● **Assignment**:
Below are some records; give them all again exactly, but not the pictures.
--*--
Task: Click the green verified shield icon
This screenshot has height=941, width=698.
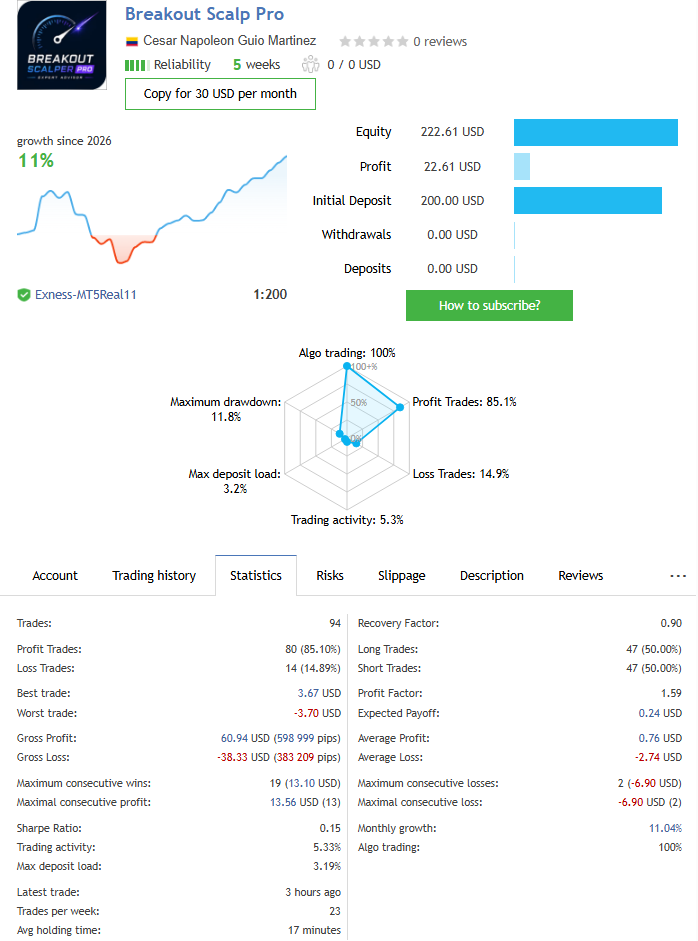Action: (24, 295)
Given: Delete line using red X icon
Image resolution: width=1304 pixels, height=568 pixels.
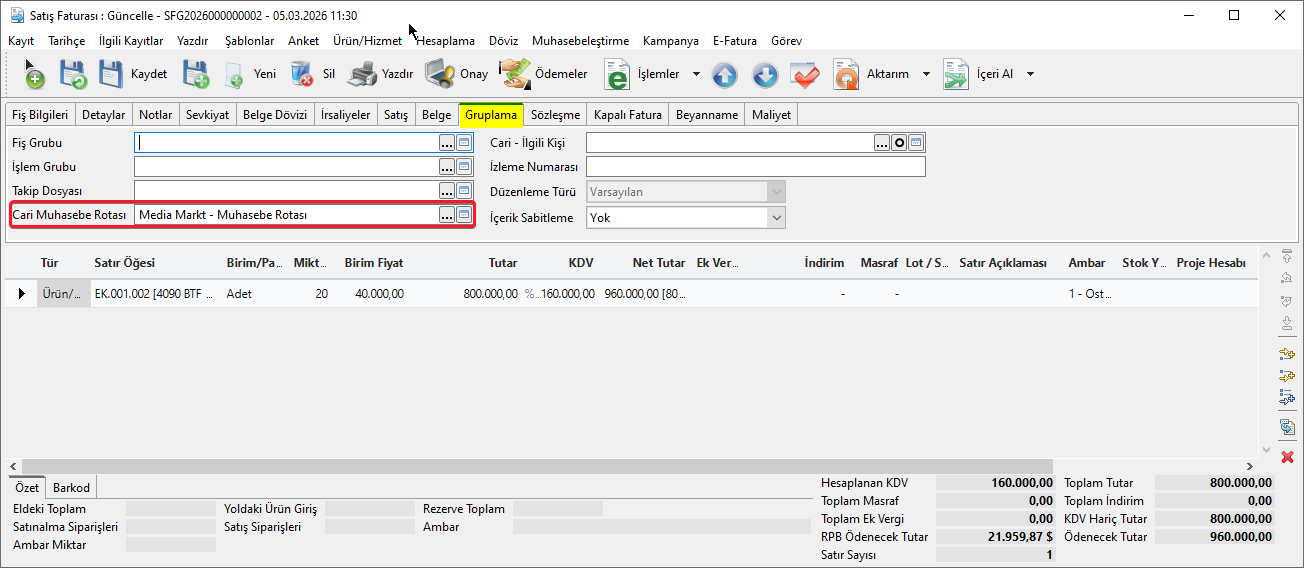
--*--
● **Expected answer**:
Task: Click the green verified shield icon
This screenshot has height=941, width=698.
Action: (24, 295)
Given: Delete line using red X icon
Image resolution: width=1304 pixels, height=568 pixels.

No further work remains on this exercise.